La semaine dernière, Roger lui a fait croire qu’il avait pris goût à la purée-saucisse à l’université de Caen de Michel Onfray. Elle sait pertinemment qu’il se fout de sa gueule et d’autant plus fort que la sienne est une cave noire.

Les rues de Paris sont désertes. De Ternes, elle doit filer sur l’avenue du Président Wilson. Là-bas, François s’est installé dans une colonne Moriss. Et pendant qu’elle traverse les beaux quartiers, elle pense à son Paris à elle, son arrondissement, le 19ème, au bassin de la Villette, au mal de mer qu’elle a quand elle est sur la passerelle qui relie le quai de Seine au quai de la Loire, la Tour Eiffel au loin qui se prend pour un phare et l’aileron de requin blanc qu’elle croit voir fendre l’eau dans la nuit et cette phrase qu’elle se répète, après celle « il faut lire Schopenhauer », « I need a bigger boat », parce que la Kangoo a beau être utilitaire, elle est toute petite pour la tâche qui reste à accomplir.

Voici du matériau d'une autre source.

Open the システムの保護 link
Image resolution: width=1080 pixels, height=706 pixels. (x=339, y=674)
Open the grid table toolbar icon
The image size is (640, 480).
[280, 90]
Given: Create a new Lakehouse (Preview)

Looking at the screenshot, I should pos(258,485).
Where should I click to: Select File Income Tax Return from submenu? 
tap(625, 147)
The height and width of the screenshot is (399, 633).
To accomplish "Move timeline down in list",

Après François, elle décide d’aller dans Paris à vue. Non, pas à vue. Sur le siège passager, un plan de la capitale est déplié. Un plan inimaginable, un plan que personne n’aurait idée d’avoir : Paris par ses bouches d’aération, Paris par ses sources de chaleur.

Ce plan existe bel et bien, c’est la police qui le lui a donné. Pour l’instant et peut-être pour toujours, c’est elle qui est la détentrice de cette carte aux trésors.

Il est 2 heures du matin, elle ramène la Kangoo jaune à l’entrepôt d’Aubervilliers et cache les clefs dans la boîte aux lettres de l’association. Elle récupère son vélo.

En pédalant en direction de la rue de Crimée, elle pense à ce requin blanc du bassin de la Villette, à toutes ces dents qu’il a et qu’il perd et dont elle pourrait faire un beau collier pour Roger.

Avis à Monsieur le maire de Paris : quand vous décidez d’installer une antenne de Paris-Plage sur le plan d’eau de la rotonde de Stalingrad n’oubliez pas que vos administrateurs prennent d’énormes risques à se baigner.